┌────────
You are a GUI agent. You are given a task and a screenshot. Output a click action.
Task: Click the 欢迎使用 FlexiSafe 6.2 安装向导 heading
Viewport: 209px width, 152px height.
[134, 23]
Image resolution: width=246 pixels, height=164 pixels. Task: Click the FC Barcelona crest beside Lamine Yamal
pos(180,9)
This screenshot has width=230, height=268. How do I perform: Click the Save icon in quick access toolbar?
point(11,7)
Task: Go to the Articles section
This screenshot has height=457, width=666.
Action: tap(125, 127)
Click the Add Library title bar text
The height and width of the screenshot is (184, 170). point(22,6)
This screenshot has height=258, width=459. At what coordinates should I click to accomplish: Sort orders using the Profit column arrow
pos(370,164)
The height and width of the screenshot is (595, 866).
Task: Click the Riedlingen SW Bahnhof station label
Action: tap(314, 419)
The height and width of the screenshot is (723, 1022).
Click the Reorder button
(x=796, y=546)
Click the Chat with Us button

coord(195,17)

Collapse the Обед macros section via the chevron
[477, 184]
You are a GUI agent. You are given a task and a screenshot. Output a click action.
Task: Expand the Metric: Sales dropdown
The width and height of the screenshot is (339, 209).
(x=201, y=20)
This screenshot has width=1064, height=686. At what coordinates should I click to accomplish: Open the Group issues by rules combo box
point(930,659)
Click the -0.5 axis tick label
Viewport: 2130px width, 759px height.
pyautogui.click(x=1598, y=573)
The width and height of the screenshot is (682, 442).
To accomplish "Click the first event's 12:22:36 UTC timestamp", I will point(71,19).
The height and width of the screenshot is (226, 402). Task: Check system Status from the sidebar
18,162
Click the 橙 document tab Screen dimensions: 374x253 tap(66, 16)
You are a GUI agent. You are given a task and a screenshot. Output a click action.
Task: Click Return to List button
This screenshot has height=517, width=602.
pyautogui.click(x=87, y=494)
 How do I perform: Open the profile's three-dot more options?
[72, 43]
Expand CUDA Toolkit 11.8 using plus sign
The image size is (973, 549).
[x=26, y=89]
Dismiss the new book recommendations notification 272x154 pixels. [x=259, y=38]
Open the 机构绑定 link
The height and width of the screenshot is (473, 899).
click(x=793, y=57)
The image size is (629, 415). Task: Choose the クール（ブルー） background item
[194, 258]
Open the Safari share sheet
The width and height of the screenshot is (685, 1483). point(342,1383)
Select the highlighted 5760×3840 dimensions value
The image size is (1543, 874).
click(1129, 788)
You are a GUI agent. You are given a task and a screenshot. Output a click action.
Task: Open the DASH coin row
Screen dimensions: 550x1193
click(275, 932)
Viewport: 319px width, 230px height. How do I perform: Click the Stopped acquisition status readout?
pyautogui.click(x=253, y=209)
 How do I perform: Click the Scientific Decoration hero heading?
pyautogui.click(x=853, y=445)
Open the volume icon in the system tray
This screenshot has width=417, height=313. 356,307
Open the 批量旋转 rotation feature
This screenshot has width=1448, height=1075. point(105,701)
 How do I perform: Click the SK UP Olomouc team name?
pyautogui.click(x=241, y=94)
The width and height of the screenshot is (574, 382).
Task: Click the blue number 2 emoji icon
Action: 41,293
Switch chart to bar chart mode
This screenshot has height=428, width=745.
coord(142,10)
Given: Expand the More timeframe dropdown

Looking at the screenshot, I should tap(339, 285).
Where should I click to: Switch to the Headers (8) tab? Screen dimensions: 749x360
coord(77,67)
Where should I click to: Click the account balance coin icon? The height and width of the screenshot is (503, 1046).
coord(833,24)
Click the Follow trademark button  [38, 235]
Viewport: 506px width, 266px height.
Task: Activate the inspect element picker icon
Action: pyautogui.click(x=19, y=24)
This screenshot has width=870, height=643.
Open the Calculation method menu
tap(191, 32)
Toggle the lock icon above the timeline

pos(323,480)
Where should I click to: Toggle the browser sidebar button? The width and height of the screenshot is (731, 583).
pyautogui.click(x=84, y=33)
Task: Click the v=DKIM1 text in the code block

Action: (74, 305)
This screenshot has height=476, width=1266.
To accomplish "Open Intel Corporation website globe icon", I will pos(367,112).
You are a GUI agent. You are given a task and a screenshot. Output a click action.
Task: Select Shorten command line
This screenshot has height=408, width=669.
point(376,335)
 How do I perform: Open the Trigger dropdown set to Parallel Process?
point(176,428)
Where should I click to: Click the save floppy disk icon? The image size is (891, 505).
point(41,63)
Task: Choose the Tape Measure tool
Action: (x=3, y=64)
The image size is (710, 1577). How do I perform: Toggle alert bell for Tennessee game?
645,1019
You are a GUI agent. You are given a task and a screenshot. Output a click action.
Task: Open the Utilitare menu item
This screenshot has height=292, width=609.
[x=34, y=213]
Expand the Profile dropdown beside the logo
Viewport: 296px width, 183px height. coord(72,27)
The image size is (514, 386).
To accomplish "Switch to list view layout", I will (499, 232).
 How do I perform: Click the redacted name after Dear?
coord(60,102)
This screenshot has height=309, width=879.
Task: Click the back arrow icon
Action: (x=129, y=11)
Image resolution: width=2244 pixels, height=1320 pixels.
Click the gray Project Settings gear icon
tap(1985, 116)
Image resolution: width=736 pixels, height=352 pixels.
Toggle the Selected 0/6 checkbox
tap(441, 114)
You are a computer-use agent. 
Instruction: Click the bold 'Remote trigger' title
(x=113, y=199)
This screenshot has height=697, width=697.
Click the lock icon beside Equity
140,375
└────────
- [What you will do] Exactly repeat the lines from the line that contains "This screenshot has height=697, width=697." to the end of the entries, both included, and leave out all other lines.

- [Solution for this exercise]
This screenshot has height=697, width=697.
Click the lock icon beside Equity
140,375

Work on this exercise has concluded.